BEGIN
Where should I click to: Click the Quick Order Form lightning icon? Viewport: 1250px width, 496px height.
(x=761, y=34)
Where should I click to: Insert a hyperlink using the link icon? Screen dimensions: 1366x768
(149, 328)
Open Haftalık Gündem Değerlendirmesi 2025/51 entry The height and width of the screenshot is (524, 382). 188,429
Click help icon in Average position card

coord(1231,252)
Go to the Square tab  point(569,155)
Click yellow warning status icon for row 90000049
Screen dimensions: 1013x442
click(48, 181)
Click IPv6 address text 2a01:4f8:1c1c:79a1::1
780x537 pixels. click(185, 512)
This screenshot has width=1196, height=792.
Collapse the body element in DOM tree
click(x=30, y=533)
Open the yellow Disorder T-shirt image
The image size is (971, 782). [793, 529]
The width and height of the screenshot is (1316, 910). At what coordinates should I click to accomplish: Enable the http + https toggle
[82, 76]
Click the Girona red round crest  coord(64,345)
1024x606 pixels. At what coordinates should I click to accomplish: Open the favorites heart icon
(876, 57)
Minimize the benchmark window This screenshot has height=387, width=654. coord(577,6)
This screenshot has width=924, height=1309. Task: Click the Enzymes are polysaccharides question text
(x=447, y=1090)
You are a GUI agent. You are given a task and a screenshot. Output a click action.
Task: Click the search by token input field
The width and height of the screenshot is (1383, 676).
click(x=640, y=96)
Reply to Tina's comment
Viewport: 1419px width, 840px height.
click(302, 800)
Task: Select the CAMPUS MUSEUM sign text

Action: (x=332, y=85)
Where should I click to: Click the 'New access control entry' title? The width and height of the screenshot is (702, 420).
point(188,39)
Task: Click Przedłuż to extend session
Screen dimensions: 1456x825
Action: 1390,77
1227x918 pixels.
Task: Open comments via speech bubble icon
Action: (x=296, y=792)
END
PROBLEM STATEMENT: An exact copy of the data is needed.

RESULT BELOW:
Where should I click to: Click the Quick Order Form lightning icon? Viewport: 1250px width, 496px height.
(x=761, y=34)
Where should I click to: Insert a hyperlink using the link icon? Screen dimensions: 1366x768
(149, 328)
Open Haftalık Gündem Değerlendirmesi 2025/51 entry The height and width of the screenshot is (524, 382). 188,429
Click help icon in Average position card

coord(1231,252)
Go to the Square tab  point(569,155)
Click yellow warning status icon for row 90000049
Screen dimensions: 1013x442
click(48, 181)
Click IPv6 address text 2a01:4f8:1c1c:79a1::1
780x537 pixels. click(185, 512)
This screenshot has width=1196, height=792.
Collapse the body element in DOM tree
click(x=30, y=533)
Open the yellow Disorder T-shirt image
The image size is (971, 782). [793, 529]
The width and height of the screenshot is (1316, 910). At what coordinates should I click to accomplish: Enable the http + https toggle
[82, 76]
Click the Girona red round crest  coord(64,345)
1024x606 pixels. At what coordinates should I click to accomplish: Open the favorites heart icon
(876, 57)
Minimize the benchmark window This screenshot has height=387, width=654. coord(577,6)
This screenshot has width=924, height=1309. Task: Click the Enzymes are polysaccharides question text
(x=447, y=1090)
You are a GUI agent. You are given a task and a screenshot. Output a click action.
Task: Click the search by token input field
The width and height of the screenshot is (1383, 676).
click(x=640, y=96)
Reply to Tina's comment
Viewport: 1419px width, 840px height.
click(302, 800)
Task: Select the CAMPUS MUSEUM sign text

Action: (x=332, y=85)
Where should I click to: Click the 'New access control entry' title? The width and height of the screenshot is (702, 420).
point(188,39)
Task: Click Przedłuż to extend session
Screen dimensions: 1456x825
Action: 1390,77
1227x918 pixels.
Task: Open comments via speech bubble icon
Action: (x=296, y=792)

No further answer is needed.